Reader Comments (363)
Should definitely allow '_' and '+' in the account name, too.
_ is in \w
I agree on +, thanks, I changed it.
This regex won't validate many forms of email addresses such as those with embedded comments or valid special characters in the local part. I'd prefer to use by Tim Fletcher, which is much closer to what the RFC allows.
The plugin uses this same code internally when checking an email's syntax.
Thanks. Yes, I went for the email address, only, without comments.
Cheap xanax. Cheap xanax online buy cheap xanax buy cheap xanax. Xanax cheap phentermine forum r veries. Buy cheap xanax without prescription....

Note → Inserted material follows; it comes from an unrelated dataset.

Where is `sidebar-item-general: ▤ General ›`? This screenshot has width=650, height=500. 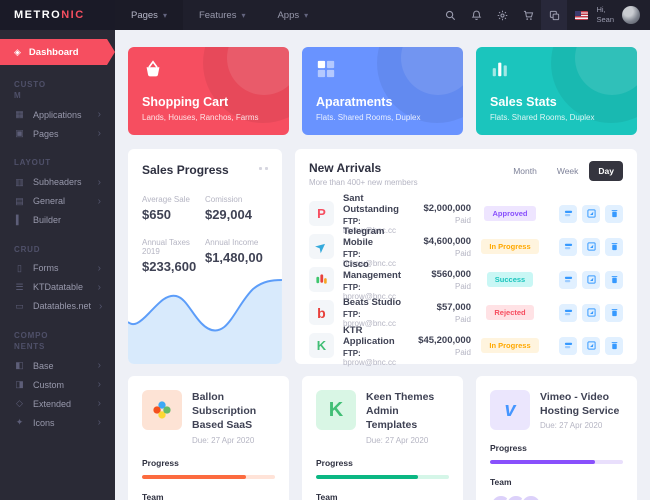
sidebar-item-general: ▤ General › is located at coordinates (58, 202).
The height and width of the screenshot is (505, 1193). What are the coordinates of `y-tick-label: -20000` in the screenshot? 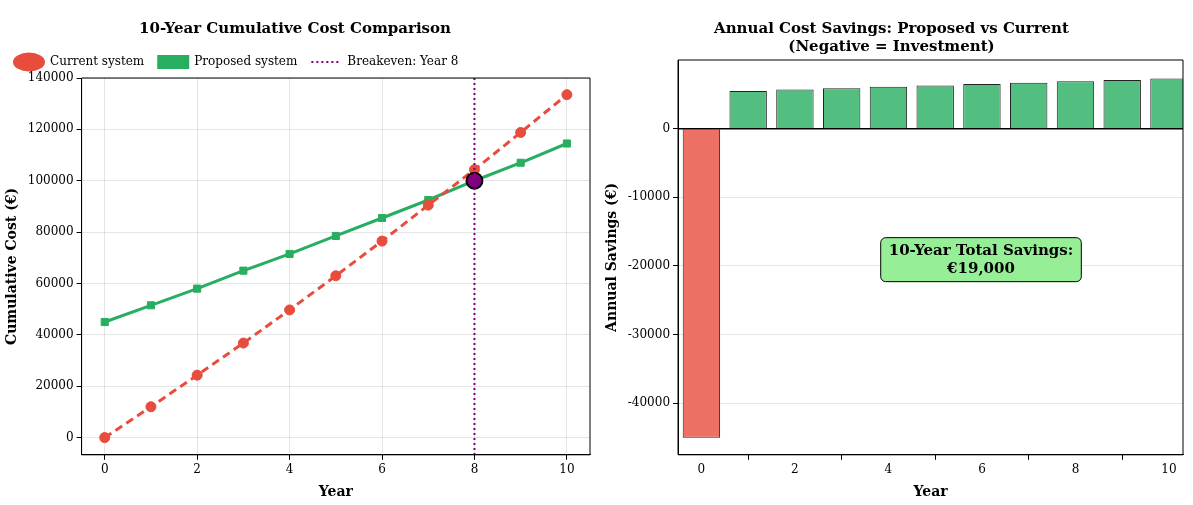 It's located at (649, 266).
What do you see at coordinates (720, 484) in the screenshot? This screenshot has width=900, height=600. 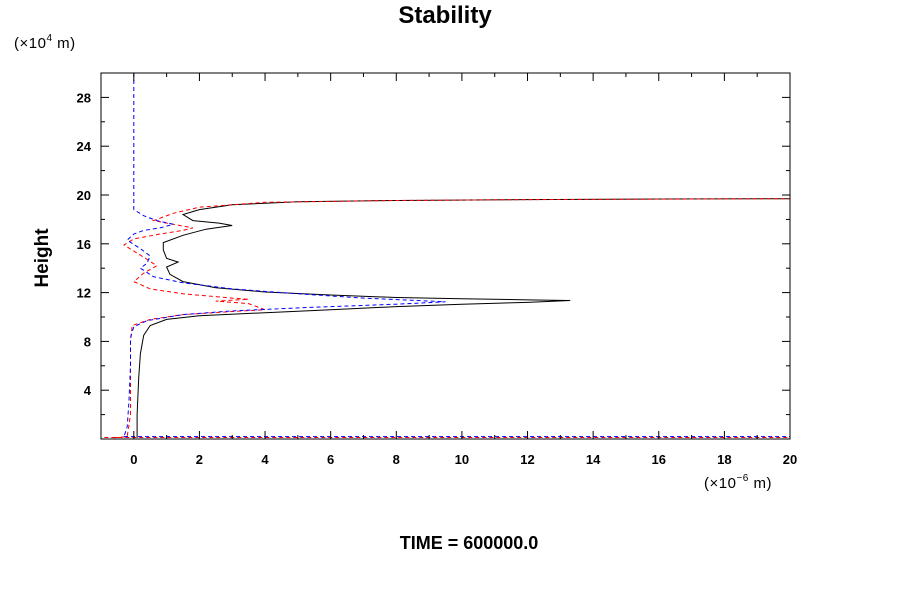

your regex also allows emails in this form:
.aasdf@domain.tv
is a email address with a dot as a first letter really valid?

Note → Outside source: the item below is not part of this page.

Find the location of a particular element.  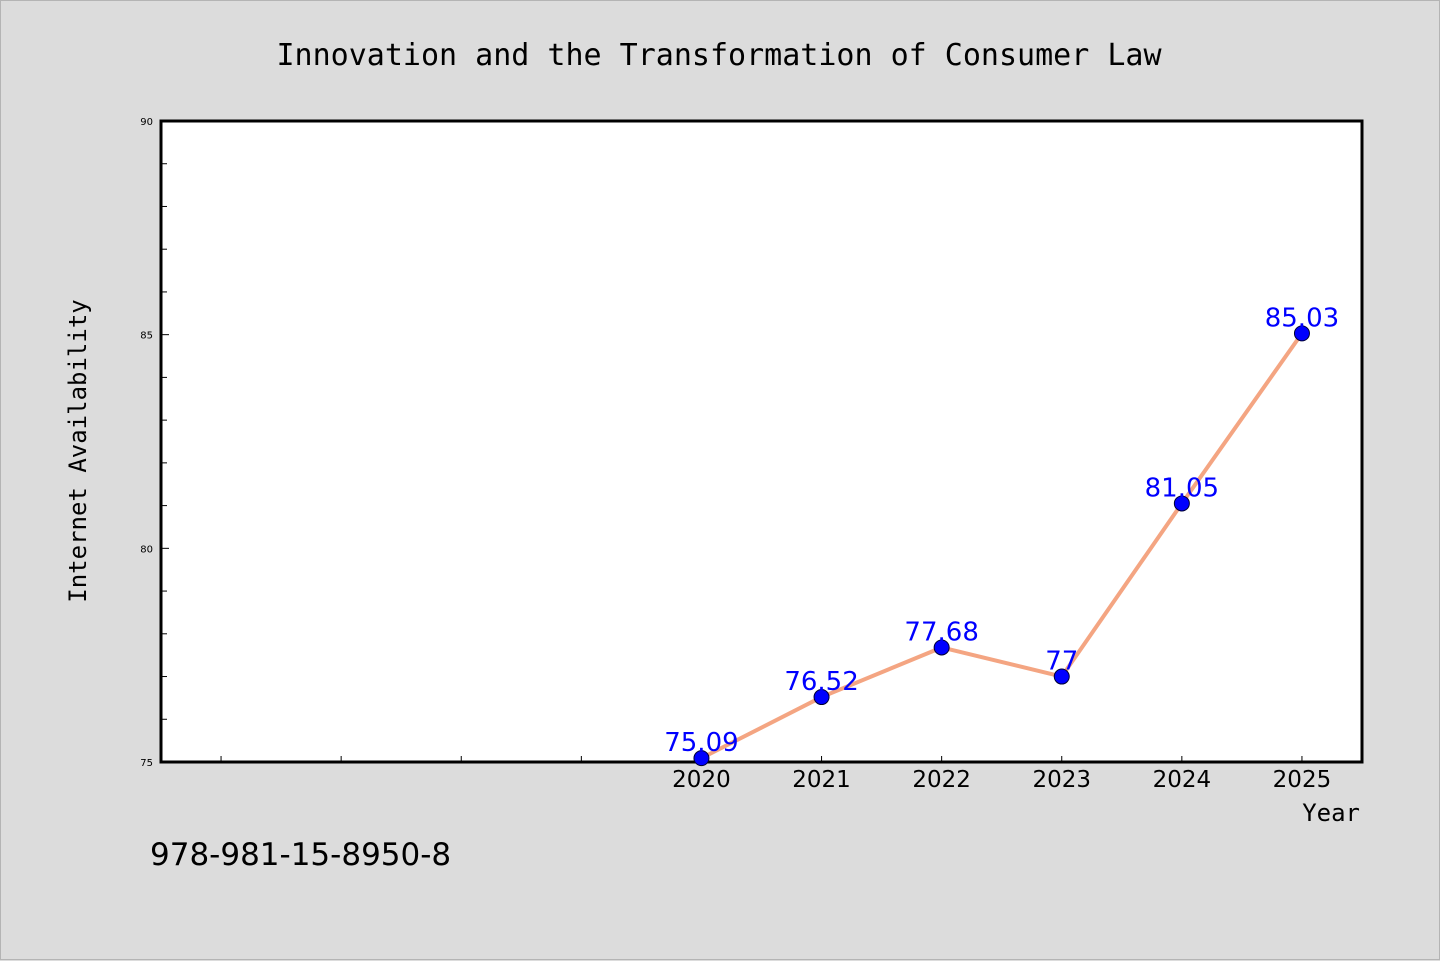

x-tick-label: 2024 is located at coordinates (1182, 780).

I guess the regex is better like this:
Hi Jim. Photos i received. Thanks
hello,
i'm looking for some help at the moment. i implemented a validation, but i don't fully understand the reg ex:
/\A([\w\.\-\+]+)@((?:[-a-z0-9]+\.)+[a-z]{2,})\z/i
is my understanding right?:
\A :beginning of string
\z :end of string
[\w\.\-\+] :word characters, dots, minuses and pluses are allowed in the first range?
concatenated with @ then second range
(?:[-a-z0-9]+\.) : within lowercase characters and numbers concatenated with .

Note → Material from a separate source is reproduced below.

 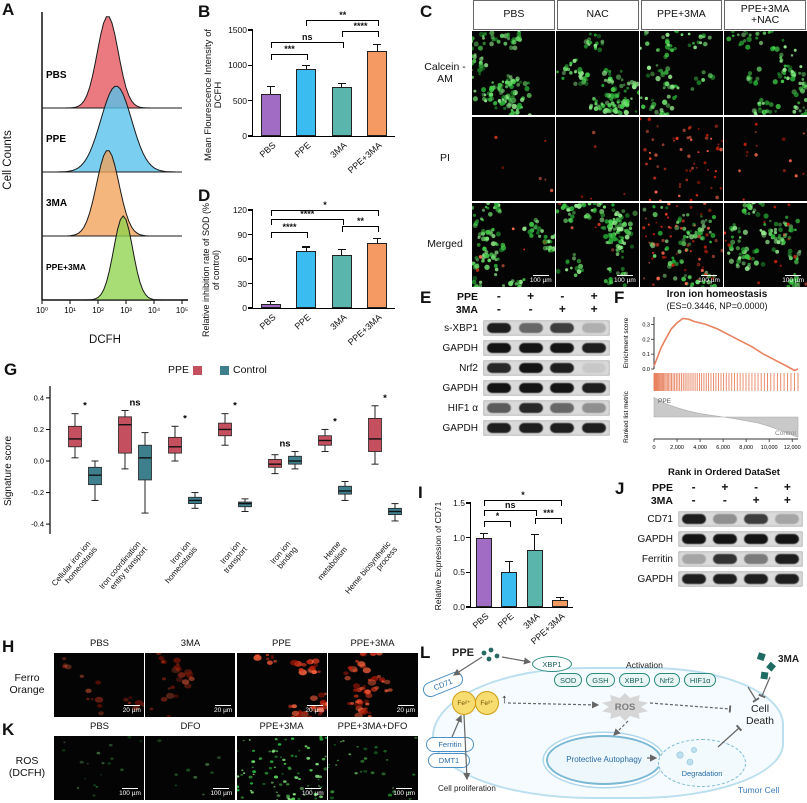 I want to click on panel-label-e: E, so click(x=426, y=298).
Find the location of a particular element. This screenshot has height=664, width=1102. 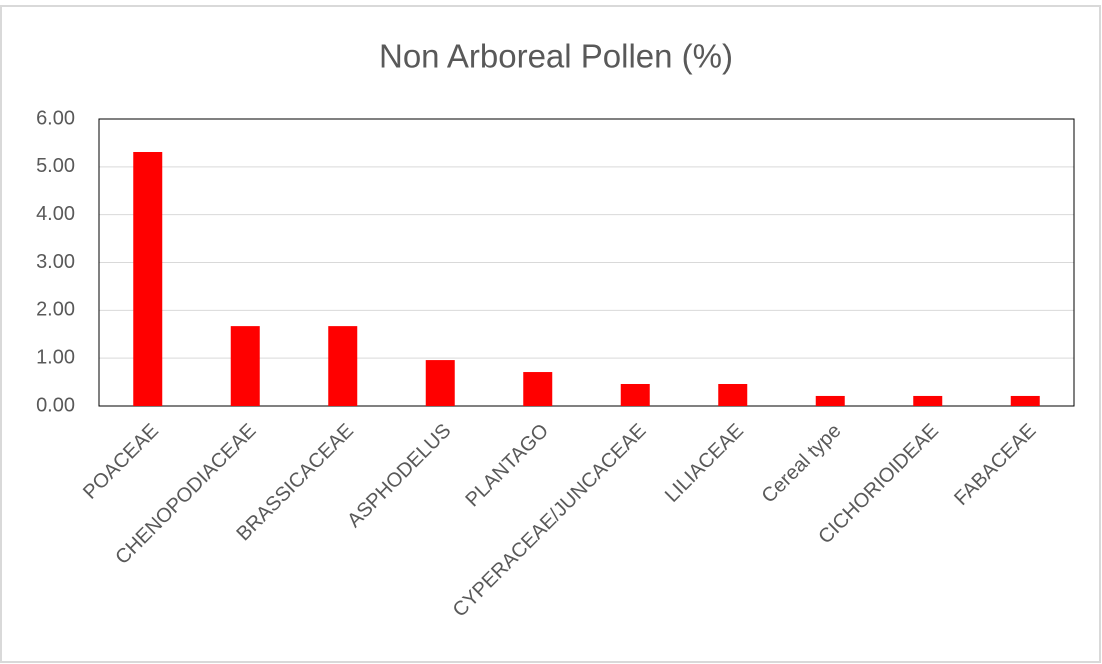

y-tick-label: 4.00 is located at coordinates (56, 214).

+[a-z]{2,}) : concatenated with 2 up to many characters
i'm confused-need help thx
yes, kind of:
\w stands for [A-Za-z0-9_]
ignore ?: here
(?:[-a-z0-9]+\.)+ => several blocks separated by dots. The blocks can be alphanumerical and a -
[a-z]{2,} stands for the TL domain, at least two characters
But I recommend the RFC 822 expression.
I like your website I will share this with friends
Just wanted to say hi, thanks and bye
Boy, this is some high-class site
This is a very beautiful website, I have enjoyed my visit here very much. I'm very honoured to sign in your guestbook. Thanking you for the great work that you are doing here.
Good-looking site. Congratulations.
Hi I thank you for a wonderful site. You have done very good job.
Nice! We truly liked this work .
%-) genuinely interested by this website
quite enjoyed your work .
This is a one super duper site
Howdy! Great site. Great content. Great! I can recommend this site to others!